§ **Consigna**: Determina si cada afirmación concuerda con el texto sobre la legitimación teológica de la política y contesta sí o no, citando literalmente las palabras del texto que lo deciden: (a) la política es la praxis secularizada del culto; (b) la política moderna es menos idólatra de lo que se cree; (c) en la fetichización el ser humano aparece como cosa.

§ **Bloque de texto**:
---------------

La última legitimación de la política es siempre teológica. No sólo porque la polis es la extensión de los muros que guarecen al templo, sino también porque la política es la praxis secularizada del culto. Por ello, detrás de toda política, hay siempre una teología (la que, en definitiva, sale a flor de piel cuando acontece una crisis). Pero aparece de modo ambiguo, por eso es necesario el discernimiento: ¿a qué Dios acuden los oligarcas cuando levantan su nombre? La política moderna (muy a pesar de su racionalismo declarado) es más idolatra de lo que se cree; la ontología, de la cual depende, no es sino la secularización de las determinaciones que poseía el Dios medieval. El sujeto, la ley, la razón, las instituciones, la misma democracia, aparecen como ídolos con existencia autónoma, los nuevos ídolos de la modernidad, o sea, hechura de hombres, o sea, fetiches, cuya relación humana para con ellos es exclusivamente de sometimiento. Es el fenómeno de la fetichización: el ser humano aparece como cosa y la cosa como ser humano. Por eso se habla de someternos al imperio de la ley, de preservar la institucionalidad a toda costa, de defender la democracia que nos costó tanto (dicen quienes no les costó nada), etc. Porque el sistema-mundo-moderno se asume como el reino de los cielos, o sea, se cree erróneamente que se ha alcanzado la utopía y que toda reacción frente a ella es diabólica. Es el utopismo moderno que, en nombre de la libertad atropella la libertad, en nombre de la justicia persigue a los justos, en nombre del «no mataras» mata. Porque ha identificado su mundo finito e imperfecto con lo que es perfecto e infinito. Por eso en el centro del poder está su iglesia. Por eso debajo del Kristos redentor se cobija la muchedumbre persuadida por la oligarquía camba. Por eso volvemos al asunto de fondo: ¿qué Dios se expresa en boca de los abanderados del cabildo millonario?

---------------

§ **Registros almacenados**:

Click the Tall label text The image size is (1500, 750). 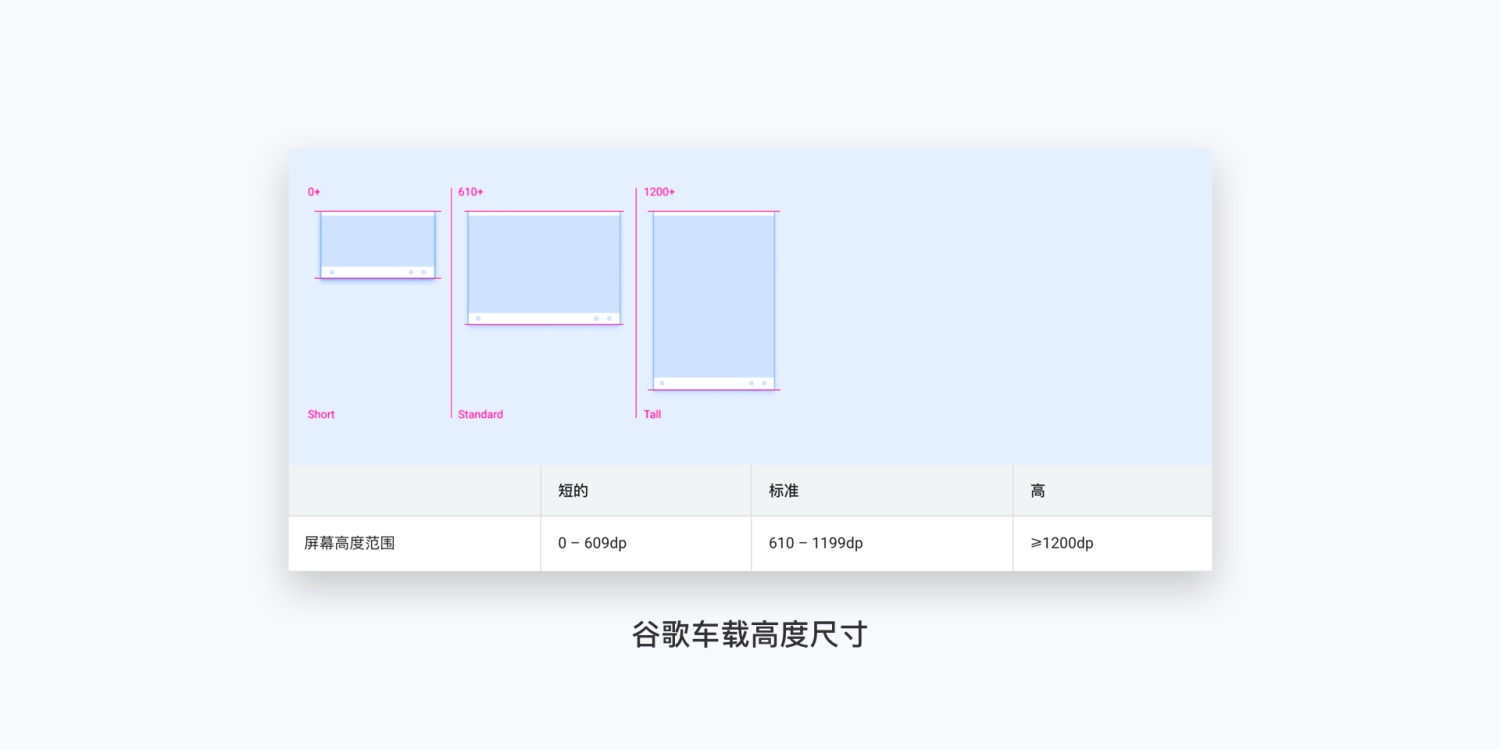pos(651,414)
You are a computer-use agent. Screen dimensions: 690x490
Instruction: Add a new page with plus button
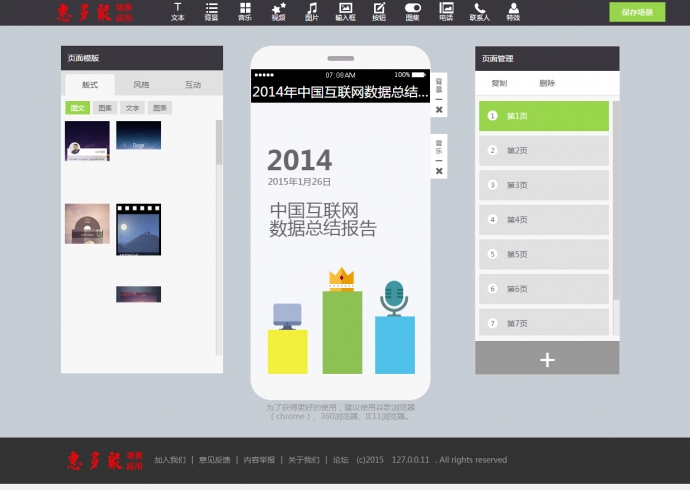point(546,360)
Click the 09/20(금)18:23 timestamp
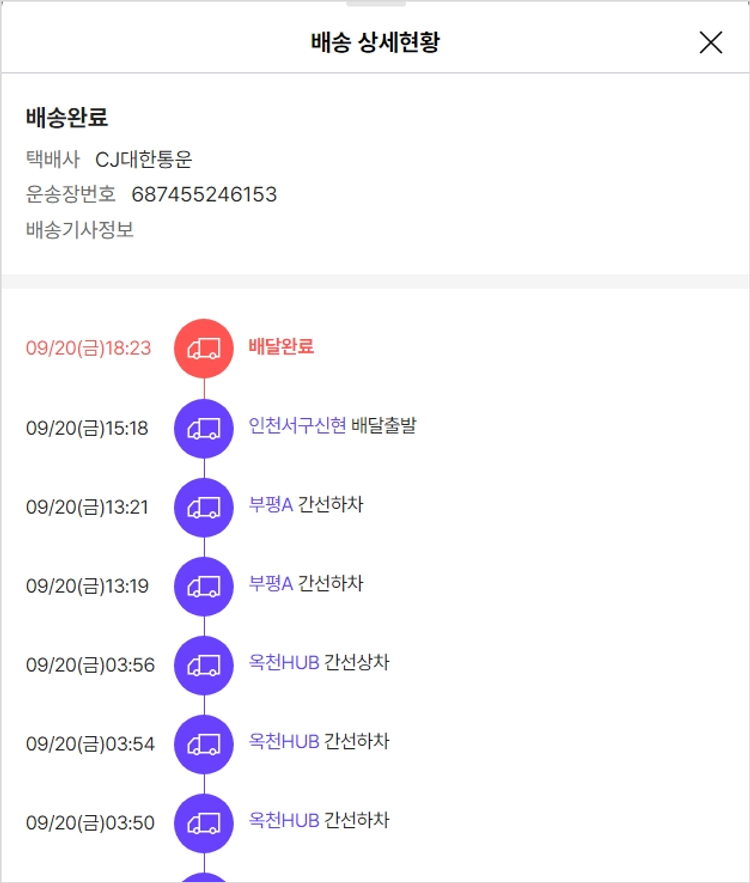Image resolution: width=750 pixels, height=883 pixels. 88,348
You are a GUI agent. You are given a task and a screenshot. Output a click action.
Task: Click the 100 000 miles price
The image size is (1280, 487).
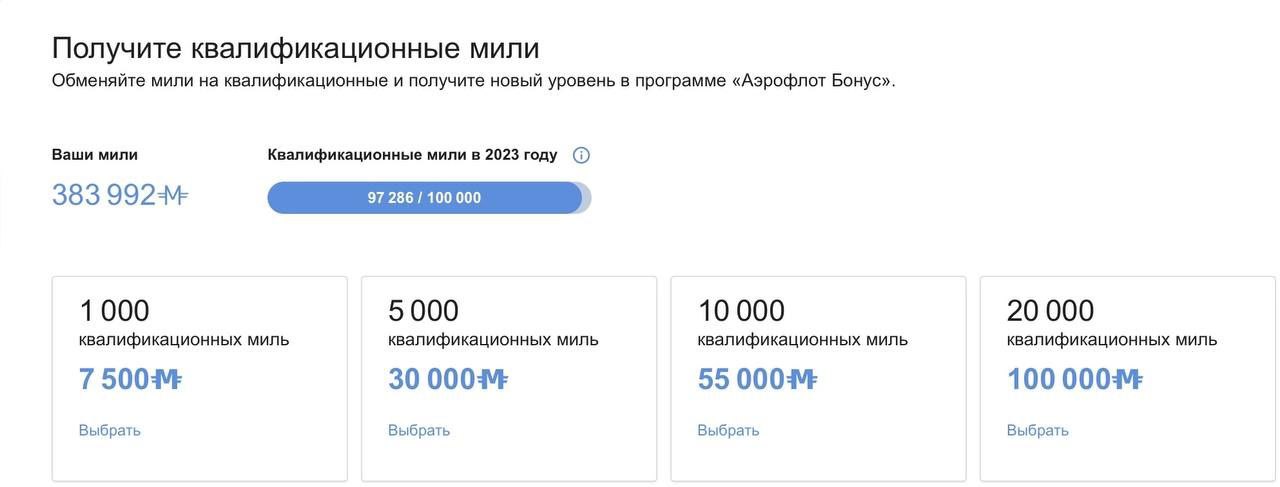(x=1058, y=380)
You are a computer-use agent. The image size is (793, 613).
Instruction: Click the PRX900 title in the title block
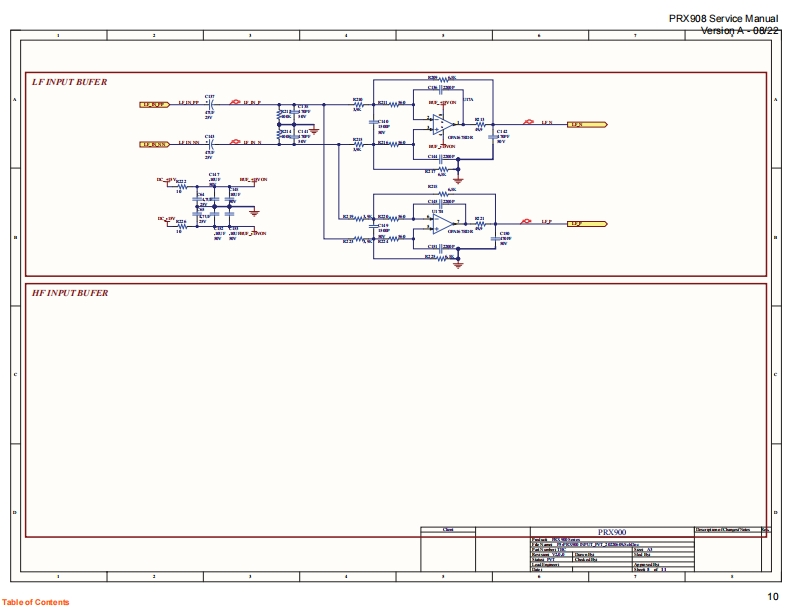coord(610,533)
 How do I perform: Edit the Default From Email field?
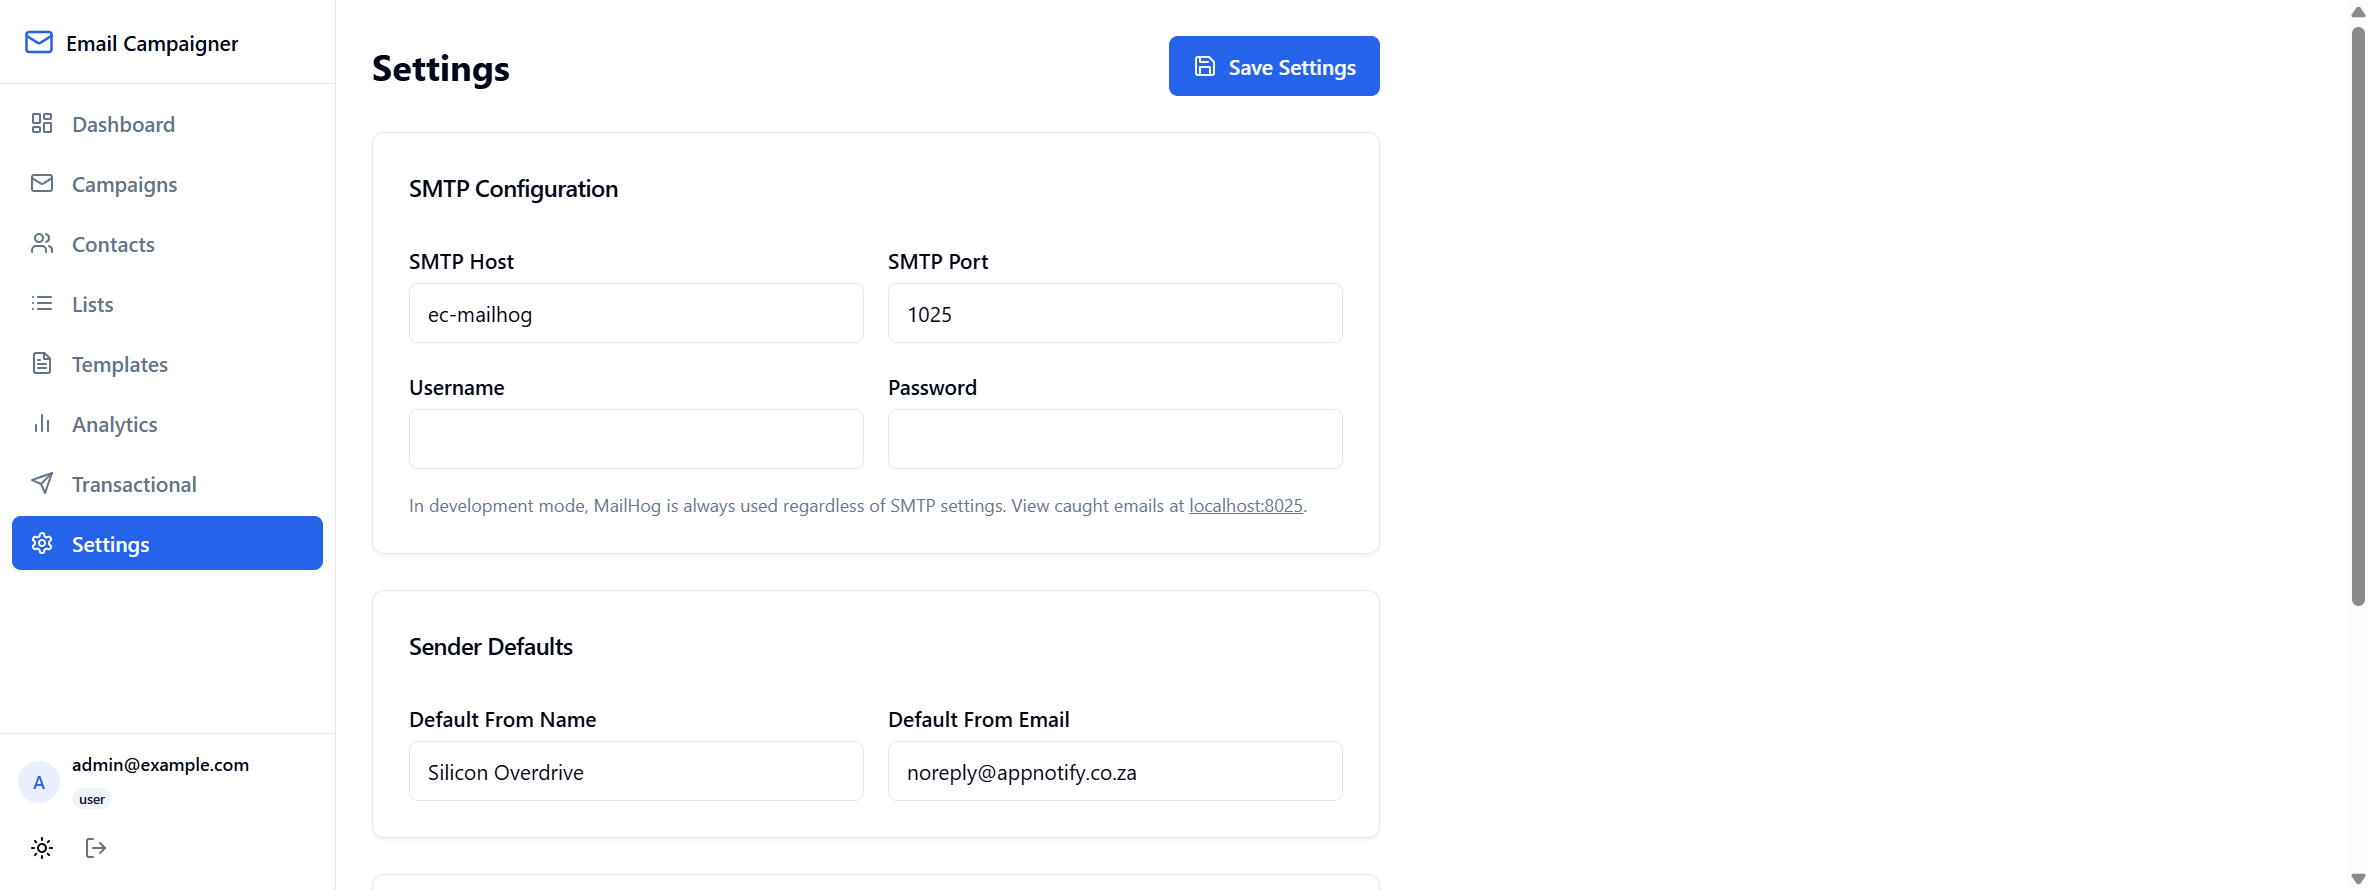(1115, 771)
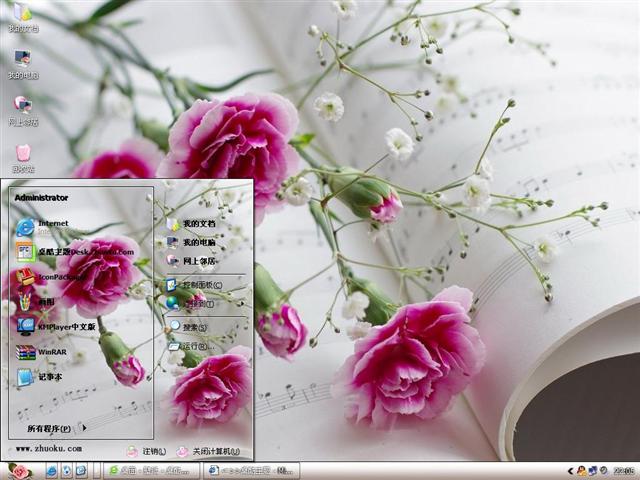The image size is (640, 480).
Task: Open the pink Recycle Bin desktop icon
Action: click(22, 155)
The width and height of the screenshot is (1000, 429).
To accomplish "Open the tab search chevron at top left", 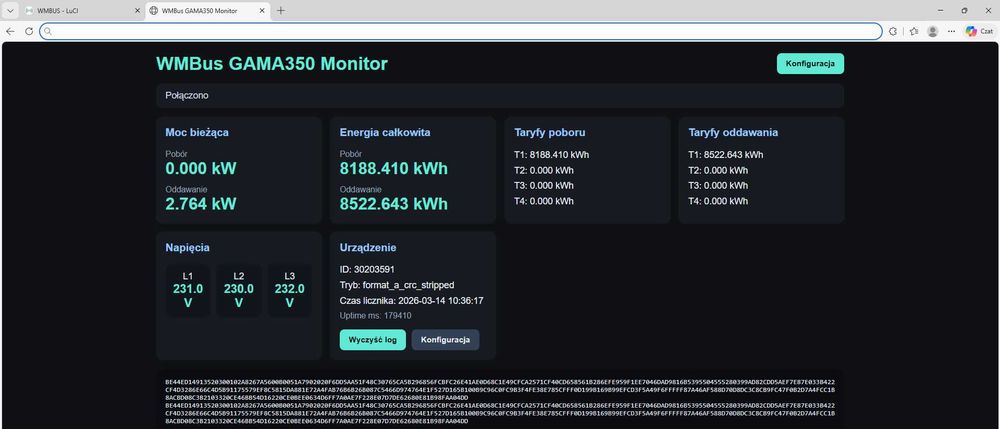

---------------

§ **Respuesta**:
(a) Sí: «la política es la praxis secularizada del culto».
(b) No: «La política moderna (muy a pesar de su racionalismo declarado) es más idolatra de lo que se cree».
(c) Sí: «el ser humano aparece como cosa y la cosa como ser humano».